WASHINGTON, (Reuters) – The U.S. Supreme Court’s decision to hear a case that could doom university policies considering race as a factor in student admissions is the latest sign of the conservative majority’s eagerness to put its stamp on America’s most divisive issues.
The court already was due to issue rulings by the end of June in cases giving the justices a chance to curtail abortion rights and widen gun rights – major goals of U.S. conservatives. The case targeting the student admissions practices of Harvard University and the University of North Carolina, taken up by the court on Monday, gives the conservative justices a chance to cripple affirmative action policies long despised by the American right, with a ruling expected next year.

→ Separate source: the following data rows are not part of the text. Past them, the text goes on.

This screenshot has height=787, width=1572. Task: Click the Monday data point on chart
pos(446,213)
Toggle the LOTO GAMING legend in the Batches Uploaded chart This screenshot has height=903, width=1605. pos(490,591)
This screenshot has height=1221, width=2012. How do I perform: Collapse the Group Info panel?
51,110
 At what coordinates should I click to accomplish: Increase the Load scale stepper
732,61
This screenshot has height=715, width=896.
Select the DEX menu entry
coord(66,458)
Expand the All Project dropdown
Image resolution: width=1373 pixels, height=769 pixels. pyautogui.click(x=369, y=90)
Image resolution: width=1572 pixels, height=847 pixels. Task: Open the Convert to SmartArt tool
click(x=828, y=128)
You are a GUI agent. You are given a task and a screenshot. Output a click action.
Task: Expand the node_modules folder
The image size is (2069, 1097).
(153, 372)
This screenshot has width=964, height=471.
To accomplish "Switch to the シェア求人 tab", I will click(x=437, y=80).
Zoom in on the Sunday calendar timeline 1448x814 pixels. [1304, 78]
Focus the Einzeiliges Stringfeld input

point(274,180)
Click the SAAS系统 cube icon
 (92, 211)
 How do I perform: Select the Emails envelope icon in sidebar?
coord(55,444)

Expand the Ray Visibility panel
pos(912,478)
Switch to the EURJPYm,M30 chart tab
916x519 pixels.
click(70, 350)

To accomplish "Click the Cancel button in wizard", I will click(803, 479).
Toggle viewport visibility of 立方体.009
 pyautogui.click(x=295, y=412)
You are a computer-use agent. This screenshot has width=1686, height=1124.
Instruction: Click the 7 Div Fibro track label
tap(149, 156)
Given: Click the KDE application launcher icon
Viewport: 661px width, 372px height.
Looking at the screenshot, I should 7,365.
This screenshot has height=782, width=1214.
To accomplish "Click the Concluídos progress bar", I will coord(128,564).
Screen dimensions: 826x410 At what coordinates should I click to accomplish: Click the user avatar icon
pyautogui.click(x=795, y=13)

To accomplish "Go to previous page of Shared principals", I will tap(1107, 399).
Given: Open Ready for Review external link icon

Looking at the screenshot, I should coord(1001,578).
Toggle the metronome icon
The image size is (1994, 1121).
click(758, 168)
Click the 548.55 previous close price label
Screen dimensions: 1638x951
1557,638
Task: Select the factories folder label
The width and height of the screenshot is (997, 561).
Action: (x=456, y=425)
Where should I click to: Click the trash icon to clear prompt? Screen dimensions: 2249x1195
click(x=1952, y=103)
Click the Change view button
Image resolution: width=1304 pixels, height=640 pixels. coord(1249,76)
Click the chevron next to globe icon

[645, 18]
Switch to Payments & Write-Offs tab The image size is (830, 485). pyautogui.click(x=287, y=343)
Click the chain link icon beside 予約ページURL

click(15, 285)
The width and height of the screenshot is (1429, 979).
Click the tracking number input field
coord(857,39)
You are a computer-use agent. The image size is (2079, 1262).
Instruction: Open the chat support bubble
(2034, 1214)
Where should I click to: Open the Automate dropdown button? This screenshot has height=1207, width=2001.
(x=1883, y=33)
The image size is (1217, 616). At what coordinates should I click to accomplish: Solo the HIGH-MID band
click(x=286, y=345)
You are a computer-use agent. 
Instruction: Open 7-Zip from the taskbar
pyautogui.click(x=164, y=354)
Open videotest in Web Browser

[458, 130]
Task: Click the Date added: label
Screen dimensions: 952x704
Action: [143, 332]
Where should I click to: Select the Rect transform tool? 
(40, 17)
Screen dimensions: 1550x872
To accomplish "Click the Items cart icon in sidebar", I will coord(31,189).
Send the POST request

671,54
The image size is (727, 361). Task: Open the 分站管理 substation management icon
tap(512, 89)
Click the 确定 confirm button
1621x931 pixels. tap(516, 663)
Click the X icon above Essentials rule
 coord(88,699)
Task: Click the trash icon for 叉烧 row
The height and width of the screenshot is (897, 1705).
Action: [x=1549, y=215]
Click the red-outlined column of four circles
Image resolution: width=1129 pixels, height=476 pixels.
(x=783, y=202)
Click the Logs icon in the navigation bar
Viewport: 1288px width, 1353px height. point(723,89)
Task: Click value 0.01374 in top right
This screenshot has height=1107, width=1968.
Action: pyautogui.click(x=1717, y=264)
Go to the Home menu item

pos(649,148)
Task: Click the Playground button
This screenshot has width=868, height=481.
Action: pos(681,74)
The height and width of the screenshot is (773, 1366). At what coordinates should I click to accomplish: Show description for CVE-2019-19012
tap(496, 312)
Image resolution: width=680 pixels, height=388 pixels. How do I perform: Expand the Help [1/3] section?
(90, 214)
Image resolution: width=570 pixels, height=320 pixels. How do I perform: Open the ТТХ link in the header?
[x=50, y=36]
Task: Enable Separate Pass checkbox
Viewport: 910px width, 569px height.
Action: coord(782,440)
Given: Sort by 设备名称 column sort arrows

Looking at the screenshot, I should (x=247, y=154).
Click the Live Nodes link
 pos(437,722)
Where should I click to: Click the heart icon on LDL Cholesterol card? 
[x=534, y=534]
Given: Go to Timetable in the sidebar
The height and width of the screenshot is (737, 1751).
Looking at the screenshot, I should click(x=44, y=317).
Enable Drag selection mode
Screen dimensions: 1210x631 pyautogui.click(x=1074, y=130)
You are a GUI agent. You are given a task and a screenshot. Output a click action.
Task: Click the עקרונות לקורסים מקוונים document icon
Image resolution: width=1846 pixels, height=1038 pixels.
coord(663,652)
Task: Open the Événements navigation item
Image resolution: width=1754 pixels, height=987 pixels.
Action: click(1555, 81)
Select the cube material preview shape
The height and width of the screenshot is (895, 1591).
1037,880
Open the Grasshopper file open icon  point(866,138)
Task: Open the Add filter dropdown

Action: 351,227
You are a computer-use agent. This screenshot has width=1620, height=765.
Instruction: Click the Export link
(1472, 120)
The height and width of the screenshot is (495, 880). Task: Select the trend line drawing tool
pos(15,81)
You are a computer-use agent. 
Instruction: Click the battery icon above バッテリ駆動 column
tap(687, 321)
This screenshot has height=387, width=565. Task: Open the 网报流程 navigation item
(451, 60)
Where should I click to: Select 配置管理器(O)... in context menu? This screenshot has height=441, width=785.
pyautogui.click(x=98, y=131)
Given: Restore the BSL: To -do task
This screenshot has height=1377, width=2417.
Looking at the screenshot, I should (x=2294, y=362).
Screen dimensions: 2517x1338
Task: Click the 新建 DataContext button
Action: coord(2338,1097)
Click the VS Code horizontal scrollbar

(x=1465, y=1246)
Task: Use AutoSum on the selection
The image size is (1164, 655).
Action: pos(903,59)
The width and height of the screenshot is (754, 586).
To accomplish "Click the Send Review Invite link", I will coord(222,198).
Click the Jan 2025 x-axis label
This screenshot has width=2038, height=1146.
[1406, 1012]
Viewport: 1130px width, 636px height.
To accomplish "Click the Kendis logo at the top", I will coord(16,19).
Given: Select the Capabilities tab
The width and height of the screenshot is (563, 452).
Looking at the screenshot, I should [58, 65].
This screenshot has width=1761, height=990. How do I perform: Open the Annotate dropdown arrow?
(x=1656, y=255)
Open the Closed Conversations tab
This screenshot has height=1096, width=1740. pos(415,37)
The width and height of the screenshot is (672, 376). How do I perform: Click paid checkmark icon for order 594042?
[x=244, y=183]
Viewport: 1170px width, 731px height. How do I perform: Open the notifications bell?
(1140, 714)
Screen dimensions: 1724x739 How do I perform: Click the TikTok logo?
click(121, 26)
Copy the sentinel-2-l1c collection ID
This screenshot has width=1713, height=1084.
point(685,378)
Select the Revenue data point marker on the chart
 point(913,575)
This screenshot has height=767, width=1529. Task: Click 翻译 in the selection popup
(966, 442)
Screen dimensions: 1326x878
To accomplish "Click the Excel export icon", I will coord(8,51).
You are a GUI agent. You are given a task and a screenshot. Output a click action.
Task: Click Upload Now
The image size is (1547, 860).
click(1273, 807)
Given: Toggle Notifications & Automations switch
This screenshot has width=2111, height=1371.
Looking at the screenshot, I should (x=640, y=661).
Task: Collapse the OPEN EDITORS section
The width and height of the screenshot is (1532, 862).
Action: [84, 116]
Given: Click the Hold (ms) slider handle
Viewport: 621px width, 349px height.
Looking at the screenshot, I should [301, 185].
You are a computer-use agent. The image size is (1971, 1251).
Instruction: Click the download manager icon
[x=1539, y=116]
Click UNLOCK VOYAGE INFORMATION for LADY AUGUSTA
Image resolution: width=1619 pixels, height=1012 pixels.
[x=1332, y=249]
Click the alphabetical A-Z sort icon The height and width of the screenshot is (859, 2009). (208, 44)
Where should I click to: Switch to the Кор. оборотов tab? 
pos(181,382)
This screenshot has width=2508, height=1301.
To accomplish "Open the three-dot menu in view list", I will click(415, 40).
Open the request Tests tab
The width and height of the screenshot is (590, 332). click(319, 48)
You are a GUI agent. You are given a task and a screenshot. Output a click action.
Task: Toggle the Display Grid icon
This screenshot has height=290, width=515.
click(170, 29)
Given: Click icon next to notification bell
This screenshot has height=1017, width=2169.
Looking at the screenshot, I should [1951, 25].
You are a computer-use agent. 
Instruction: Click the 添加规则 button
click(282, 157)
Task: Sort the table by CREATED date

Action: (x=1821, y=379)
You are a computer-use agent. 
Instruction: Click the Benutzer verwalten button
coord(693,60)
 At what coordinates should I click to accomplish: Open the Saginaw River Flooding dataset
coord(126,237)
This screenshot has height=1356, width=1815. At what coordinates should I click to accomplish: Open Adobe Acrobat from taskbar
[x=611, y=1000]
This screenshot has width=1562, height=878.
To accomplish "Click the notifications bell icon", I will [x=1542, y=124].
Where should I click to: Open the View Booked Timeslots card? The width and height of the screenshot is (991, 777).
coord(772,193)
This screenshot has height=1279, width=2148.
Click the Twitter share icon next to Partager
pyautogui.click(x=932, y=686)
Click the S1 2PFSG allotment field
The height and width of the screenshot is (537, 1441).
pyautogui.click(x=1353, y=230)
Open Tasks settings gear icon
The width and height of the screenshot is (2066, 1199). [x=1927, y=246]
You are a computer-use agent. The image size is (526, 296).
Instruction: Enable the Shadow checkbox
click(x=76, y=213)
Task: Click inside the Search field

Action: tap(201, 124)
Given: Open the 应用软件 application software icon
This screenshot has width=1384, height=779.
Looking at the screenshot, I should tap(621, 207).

The court has become increasingly assertive since the addition of former President Donald Trump’s third appointee, Amy Coney Barrett, in 2020 gave the nation’s top judicial body a 6-3 conservative majority. Her appointment changed the court’s dynamics by marginalizing Chief Justice John Roberts, considered an incrementalist conservative.
“This particular six-justice majority seems willing to push ahead in an aggressively conservative direction on multiple fronts, without feeling the need to be moderated by concepts of judicial restraint, stare decisis or incrementalism,” said Elizabeth Wydra, president of the liberal Washington-based Constitutional Accountability Center advocacy group.
Stare decisis is the legal doctrine of respecting precedents.
Based on oral arguments held last year, the court’s conservatives seem poised, in a case from Mississippi, to undermine or even overturn the landmark 1973 Roe v. Wade ruling that legalized abortion nationwide and, in a case from New York, expand the right to carry firearms in public.
The court’s increasingly aggressive stance toward taking up new cases signals an emboldened majority accelerating its rightward shift, court watchers said.
The court appears “more willing to reconsider precedent and consider broad questions when the opportunity arises,” said Jonathan Adler, a professor at Case Western Reserve School of Law in Ohio.
Before conservative Justice Antonin Scalia’s 2016 death and the subsequent addition of Trump’s appointees – Neil Gorsuch, Brett Kavanaugh and Barrett – the court had been more cautious in deciding on what types of cases to hear.
It had a 5-4 conservative majority, but one of the conservatives, Justice Anthony Kennedy, sometimes sided with the liberals on contentious “culture war” issues including abortion, affirmative action and LGBT rights. That led to the court occasionally avoiding contentious cases or taking up disputes with lower stakes. It appears no longer to have such qualms.
‘POLITICAL APPEARANCE’
Four justices are needed in order for the court to take up a case. And it has at least that many who are undeterred by being perceived as political actors, said University of Denver political science professor Joshua Wilson, who specializes in conservative law and politics.
“Given the political appearance of the docket that they’re putting together, it’s all the more remarkable given that they have to know how much the public is paying attention,” Wilson said.
The role of Roberts, who has sought to defend the court as an institution and has avoided quick and dramatic moves, has been diminished, with the conservative bloc able to prevail in rulings even if he sides with the liberal justices. Roberts served as the court’s swing vote after Kennedy retired in 2018 and before Barrett replaced the late liberal Justice Ruth Bader Ginsburg two years later.
“When Roberts was the median (justice), even the four justices to his right were worried about where he would end up,” said John McGinnis, a professor at Northwestern University School of Law in Illinois.
The justices now seem keen to dive in – sometimes even before lower courts have fully considered cases – as they did in multiple challenges to Trump administration policies blocked by lower courts.
The conservative justices also have exhibited skepticism toward the power of federal agencies, which could hem in President Joe Biden and future administrations. The court, for example, this month blocked the Biden administration’s COVID-19 vaccination-or-testing mandate for companies with at least 100 employees.
In what might be described as part of what some conservative activists label a “war on the administrative state” – curbing federal agency authority – the justices have taken up two cases challenging the scope of landmark environmental laws aimed at reducing air and water pollution. They did so despite Biden’s administration asking them to hold off while agencies write new regulations.
Ian Fein, a lawyer with the Natural Resources Defense Council environmental group, said the court was “incredibly aggressive” in taking up the two cases.
The court has also made bold moves on religious rights.
Before Kennedy retired, it was generally supportive of religious challenges. That stance has deepened since then, including rulings backing religious groups challenging COVID-19 restrictions. The court last week heard a case from Maine that gives it an opportunity to further expand public funding of religious entities.